“I- I don’t think I can.” I sigh. Why has it always been so hard for me? Why can’t I open up…? What’s wrong with me?
I can’t stop the negative thoughts from crawling in.
“He’s just trying to get to know you, to use it against you. Don’t let him in. You don’t even know him. You can’t trust him!”
“You can, trust me.” He reassures me and the word trust pangs in my chest.
It’s always been so hard for me. I have never been able to tell anyone anything. Not without them using it against me. And now I find myself about to tell Harry everything. It’s like it’s different with him… I feel like I have known him for an eternity…
“There’s just so much to say and I just can’t...” I mumble
“Harmony, you have to learn to trust.” He tells me and I scrunch my nose up at the thought of him instructing me on what to do.
“What about you harry?” I switch the conversation around.
“What about me?” He asks, resting his hand down onto the bench to support his weight. My eyes flicker across his glowing green eyes and curly hair.
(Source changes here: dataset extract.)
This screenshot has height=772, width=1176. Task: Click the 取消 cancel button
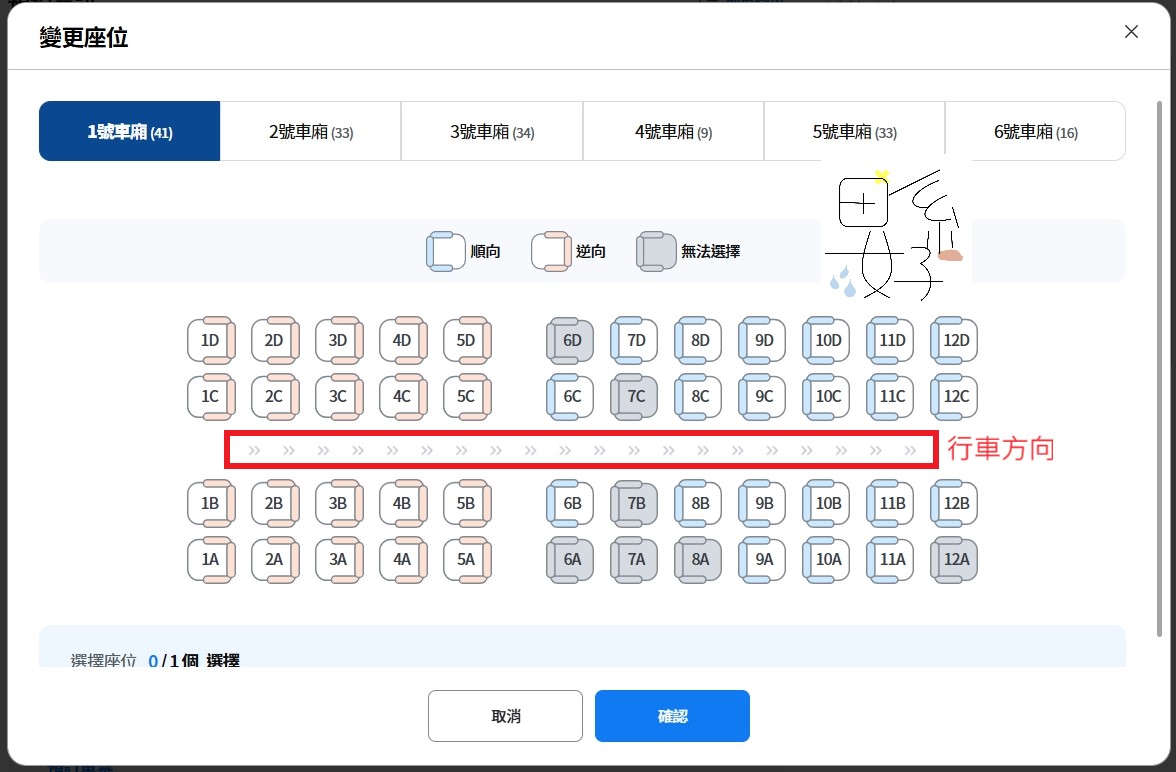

“Your secrets, your life.”
“Well it’s none of your business.” He growls and I step back from the angry tone laced through his voice.
I roll my eyes at him, this is exactly why I can’t tell him things. He always does this, ruins a good moment or bursts out In anger. He must’ve noticed my confused yet angry expression, as the next thing that came out of his mouth surprised me.
“I’m sorry.” He mumbled and my mouth opened in surprise. He apologised? He has never apologised to me before, and there’s a hell lot of things he should have.
“I- uh...” He starts and looks down at the ground. “I shouldn’t have snapped.” He says and I step back into my spot, where I was before.
“It’s alright.”
“Look Harmony, I shouldn’t even be here.” He mumbles again and I pull a confused look. He was the one who came here. He chose to be here.
“What do you mean?” I ask as he pulls his head up to meet my eyes.
“I have to go.” He tells me starting to walk towards the door, but before I know what I’m doing my body blocks his exit and my hands land on his toned chest, pushing him backwards.
“You can’t just leave.” I tell him, instantly regretting it. What am I doing? This is good, he’s leaving Harmony he won’t pressure you anymore. But there’s that one voice in the back of my head saying stop him. Don’t let him go. And I hate her for it.
His eyes meet mine and his face holds an unreadable expression. He knows I have secrets and he wants to know them all. But little did I know he holds more than I do. He has more secrets than me and I- like him- are going to find them out. I’m going to break down his walls one by one, just like he’s doing to me.
“You don’t understand…” He mumbles.
“No I don’t, that’s why you need to stay.”
“I’m not a good person Harmony.” He bows his head like he’s ashamed of himself.
And at that moment I realise I don’t know anything about Harry. I don’t know his last name, I don’t know who is in his family, I don’t know where he lives, and I don’t know anything about him. All I know is that he is claiming not to be a good person. But I know deep down, he is. He has to be, I have seen it. I have seen it shine through the darkness that overrides him and I don’t understand how no one else can see it. Everyone who has talked to me about Harry has only said negative things about him. Why am I the only one seeing the light beneath his darkness? Why am I the only who seems to understand?